NaNoWriMo: Yes or No?
Grant Faulkner, Executive Director of NaNoWriMo, in an 11/14/17 tweet: “I just stumbled on this quote and thought it was good advice for this point in NaNoWriMo. ‘One never goes so far as when one doesn’t know where one is going.’ — Goethe . . . Sometimes you have to write as if you’re Mr. Magoo.”
In a month otherwise dominated in America by Thanksgiving and the increasing notoriety/hysteria that characterizes Black Friday, NaNoWriMo has become a thing, to the point that even non-writers have heard about it. Having originated in San Francisco almost twenty years ago, National Novel Writing Month urges its participants to do one thing: write.
Yes, there are “rules”: the stated objective is for participants to write 50,000 words of a novel within a thirty-day period. For reasons unclear to folks responsible for planning, preparing, and hosting a major holiday—not to mention being on the hook for the one that follows hard upon—that period was chosen as November 1-30. Not April (taxes, I suppose), June (end of the school year), or September (start of the school year). The Scots have copied the concept as “Write Here, Right Now,” with the less-overwhelming objective of producing 28,000 words during February (29,000 in leap years?). Certainly, it’s hard to be overly ambitious in February.
Perhaps the inherent point is that there is never an optimal time to write, and we can all deliver a universe of excuses for why right now is worse than any.
Many structures have sprung up nationally in support of NaNoWriMo—a bureaucracy of sorts—and activities are organized at state and local levels to urge writers forward in achieving their word counts. Oddly, many of these are social activities, on the theory that being around similar-minded folks will serve as a focusing function rather than a distracting time sink. Writers can officially upload content to the NaNoWriMo servers so that word counts can be toted up and graphed, and official prizes are awarded to those who slog or blast across the finish line with 50K words or better.
(I’ve listened in on earnest discussions about the validity of word counts, since it’s entirely possible to cheat, as well as the concern voiced by so many over the possibility that, by uploading their work, someone will steal their words and ideas. Turns out someone has come up with a solution to that anxiety: feed your words into the app and it neatly replaces all the letters with Xs, complete with original word breaks, ready to be uploaded and counted. I wonder if someone programmed that app instead of making their word count.)
People who consider themselves “real” writers are typically dismissive of NaNoWriMo, finding it both laughable and insulting that anyone could imagine they will produce a viable work of fiction banged out over thirty days. These folks are missing the point as much as those who worry about word count cheaters.
I consider myself a “real” writer, but the amount of time I have spent avoiding or procrastinating, forgetting to write or preventing myself from writing, taken together, could legally go out and buy itself a drink by now.
I don’t participate in NaNoWriMo as such—I don’t announce my intention or join any of the groups, nor do I agonize about achieving a particular word count—but I completely appreciate the intent behind the hoopla: Write. Write. Write. Stop over-thinking it, stop pre-editing yourself, stop stopping. Sit down, shut up, and write.

-- Given problem A --
Retype the records exactly, covering everything from the line containing "Click the Inventories row label" down to the end of the records, both ends included. Leave the pictures out of your copy.

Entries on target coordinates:
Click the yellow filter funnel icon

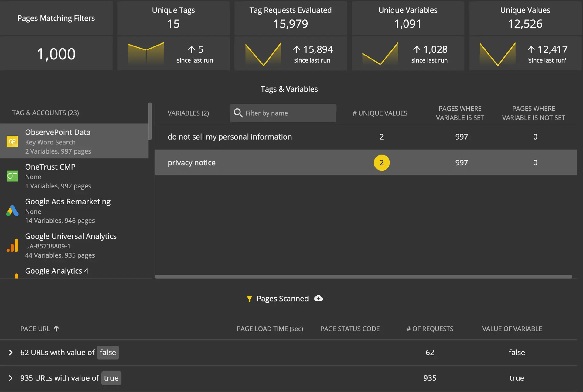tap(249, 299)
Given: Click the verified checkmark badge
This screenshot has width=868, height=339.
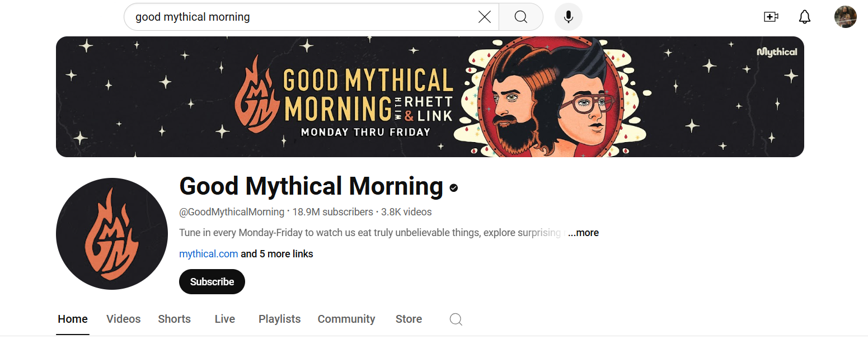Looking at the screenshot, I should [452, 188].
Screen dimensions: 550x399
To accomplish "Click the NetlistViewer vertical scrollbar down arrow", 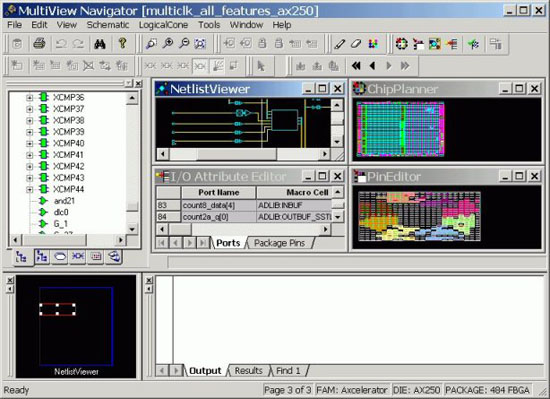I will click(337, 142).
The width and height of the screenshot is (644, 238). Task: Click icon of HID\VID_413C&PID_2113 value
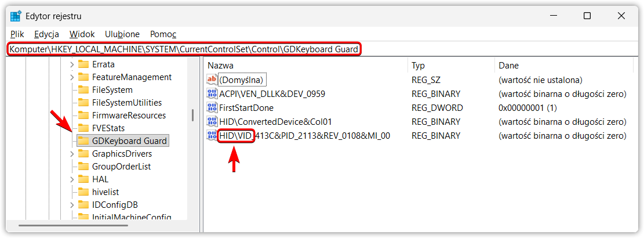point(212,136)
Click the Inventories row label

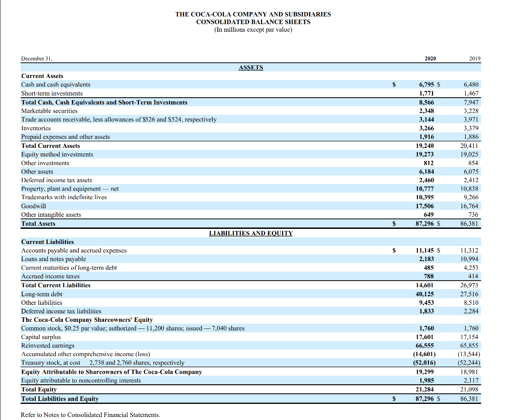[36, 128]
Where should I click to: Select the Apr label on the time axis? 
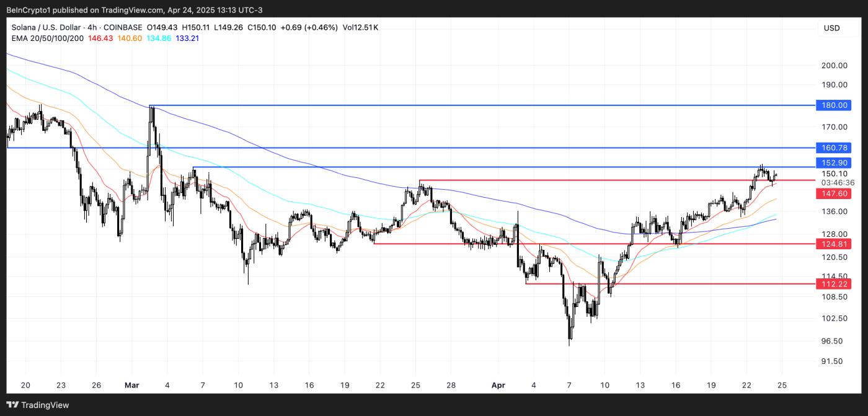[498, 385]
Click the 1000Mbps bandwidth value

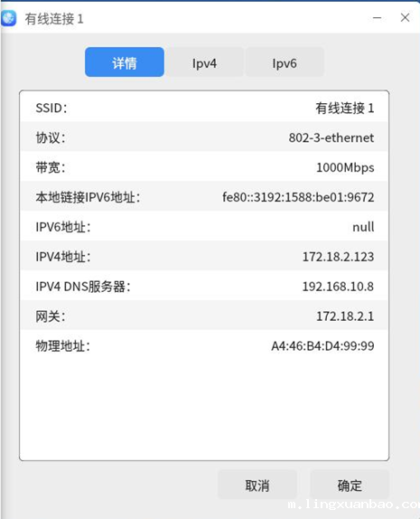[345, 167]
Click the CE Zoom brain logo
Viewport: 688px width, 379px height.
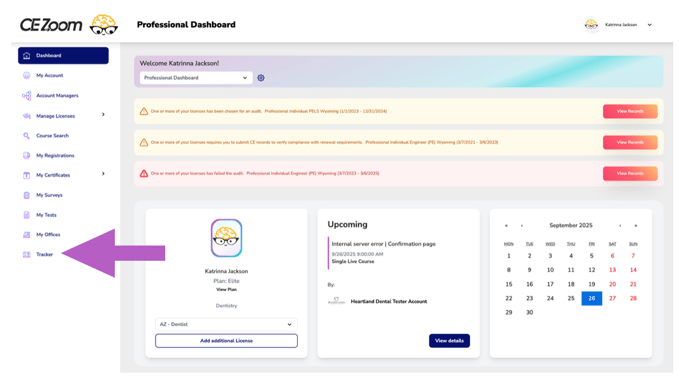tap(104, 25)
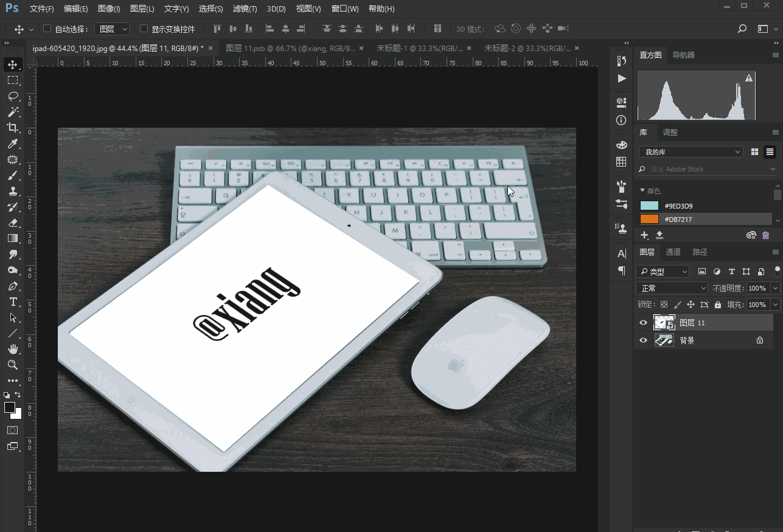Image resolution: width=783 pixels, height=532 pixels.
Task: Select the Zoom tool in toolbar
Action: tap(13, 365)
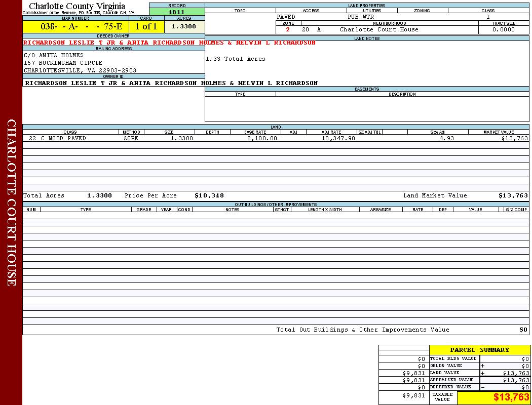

-- Given problem B --
Answer these questions on the NaNoWriMo essay:
(i) In what city did National Novel Writing Month originate?
(ii) What is the Scottish version of the concept called?
(iii) With what letter does the app mentioned in the essay replace all the letters of a writer's words?

-- Correct response A --
Click the Inventories row label

[36, 128]
Where should I click to: Select the Apr label on the time axis? 
[498, 385]
Click the 1000Mbps bandwidth value

[345, 167]
Click the CE Zoom brain logo
Viewport: 688px width, 379px height.
tap(104, 25)
Image resolution: width=783 pixels, height=532 pixels.
Task: Select the Zoom tool in toolbar
Action: tap(13, 365)

-- Correct response B --
(i) San Francisco
(ii) "Write Here, Right Now"
(iii) X